At that very moment, a figure wearing a VR helmet stumbled into the room, followed by two others - one of whom was clearly a treacherous Blerontinian. A black rage swallowed Bolfass whole, and the next moment he had swivelled out his SD handgun and blasted the three newcomers to cosmic dust - their bodies exploded in a supernova of entrails and mangled flesh that quickly reached white-heat and, happily, burnt out before they could besmatter or stain the beautifully hand-lacquered walls.
Lucy was aware of a violent cacophony of noise and her eyes were whited-out by the most piercing light. She screamed, grabbed onto The Journalist and fell in a faint upon the floor. It was that terrifying.
Bolfass grinned and blew away the smoke from his SD handgun. His anger assuaged, he twirled the gun on his finger and slipped it back into its holster.
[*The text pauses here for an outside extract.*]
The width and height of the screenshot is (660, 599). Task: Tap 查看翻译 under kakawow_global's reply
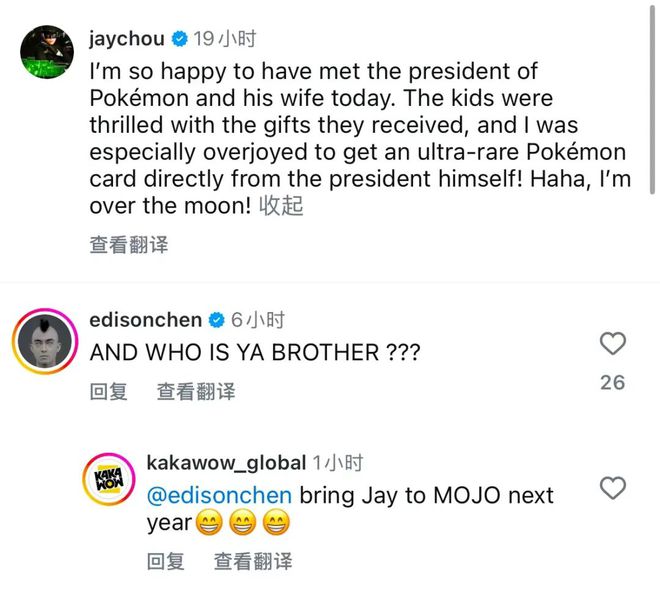(252, 561)
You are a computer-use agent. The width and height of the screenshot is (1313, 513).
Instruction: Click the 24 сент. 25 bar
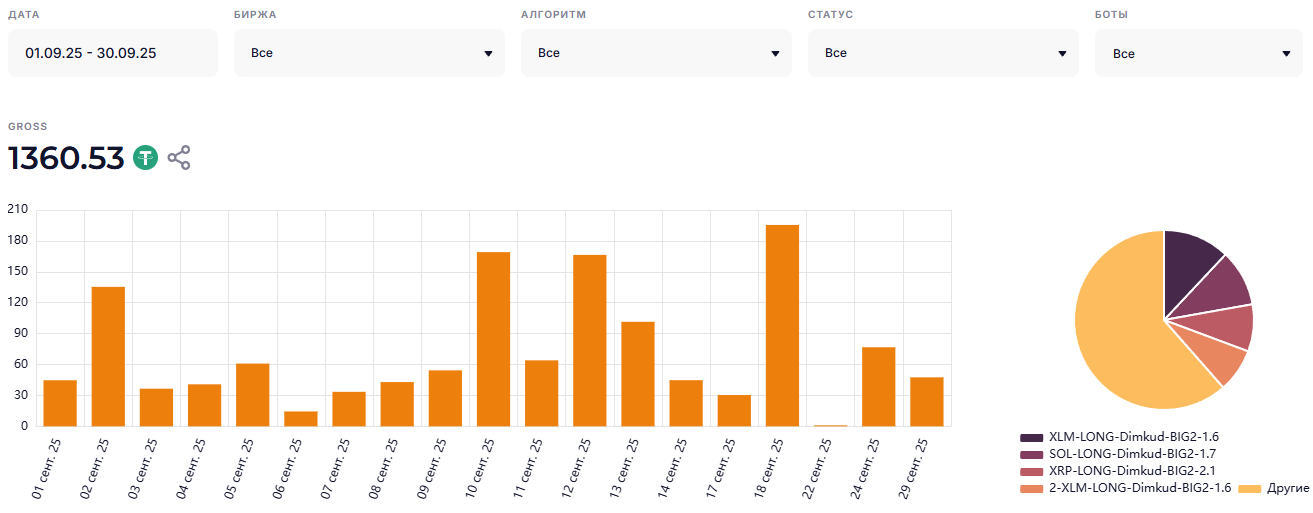pos(878,387)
It has to be explained at this point that the Yassaccans were a peace-loving, kindly race - dedicated to craftsmanship and sober industry. Many of them, however, were also prone to blind, blood-lusting rage when confronted by certain things - such as sloppy workmanship or a disregard for fine hand-crafting. In the distant past these rages had led to terrible destruction of life and property, and, since the moods went as quickly as they came, they had also led to unendurable remorse for many thousands of these otherwise benign and caring folk. The Yassaccan scientists had, therefore, developed the SD weapon, which - unlike the sort of hardware that most military scientists come up with - was designed to reduce death and destruction rather than increase it. The Simulated Destruction weapon - or SD gun - gave the user the momentary impression of having wreaked the bloody revenge that his crazed fury craved - without actually doing any damage. It always surprised and stunned the enemy, but that was all.